The main task is performed via rman command:

duplicate target database for standby from active database

This invokes an Oracle provided procedure and includes the creation of a controlfile copy. Unfortunately, this controlfile copy uses the same name shared by controlfile snapshots that are taken as part of your routine rman backups. 

So what is the problem?

The problem, though tiny, has big implications for your database, especially your production databases. This applies if you use rman to manage obsolete/redundant backup sets. If so, you will be deleting said backups that fall outside of the retention policy using the following rman command:

delete obsolete;

Bad luck I'm afraid!

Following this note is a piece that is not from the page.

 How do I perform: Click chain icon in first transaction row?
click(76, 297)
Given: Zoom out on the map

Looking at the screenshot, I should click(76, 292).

This command will fail with:

RMAN-06207: WARNING: 1 objects could not be deleted for DISK channel(s) due
RMAN-06208:          to mismatched status.  Use CROSSCHECK command to fix status

since rman has the controlfile down as as snapshot, not a copy. Unfortunately, this is the first delete it tries to run, fails and quits. Unless you are super vigilant your backups will fill up the flash recovery area until your database comes to a halt! VERY BAD!

Solution

I raised a ticket with Oracle about this and currently there is no patch. So, they way I work around it is as follows. Just before running the duplicate command I rename the snapshot controlfile name. The once the Dataguard set up is complete, I rename the snapshot backup to its original name and delete the controlfile copy:

CONFIGURE SNAPSHOT CONTROLFILE NAME TO '/u01/app/oracle/product/11.2.0/dbhome_1/dbs/snapcf_temp.f';

duplicate target database for standby from active database

CONFIGURE SNAPSHOT CONTROLFILE NAME TO default;
crosscheck controlfilecopy '/u01/app/oracle/product/11.2.0/dbhome_1/dbs/snapcf_temp.f';
delete force noprompt expired controlfilecopy '/u01/app/oracle/product/11.2.0/dbhome_1/dbs/snapcf_temp.f';

This steers clear of the original snapshot controlfile and my rman deletes continue to operate as normal.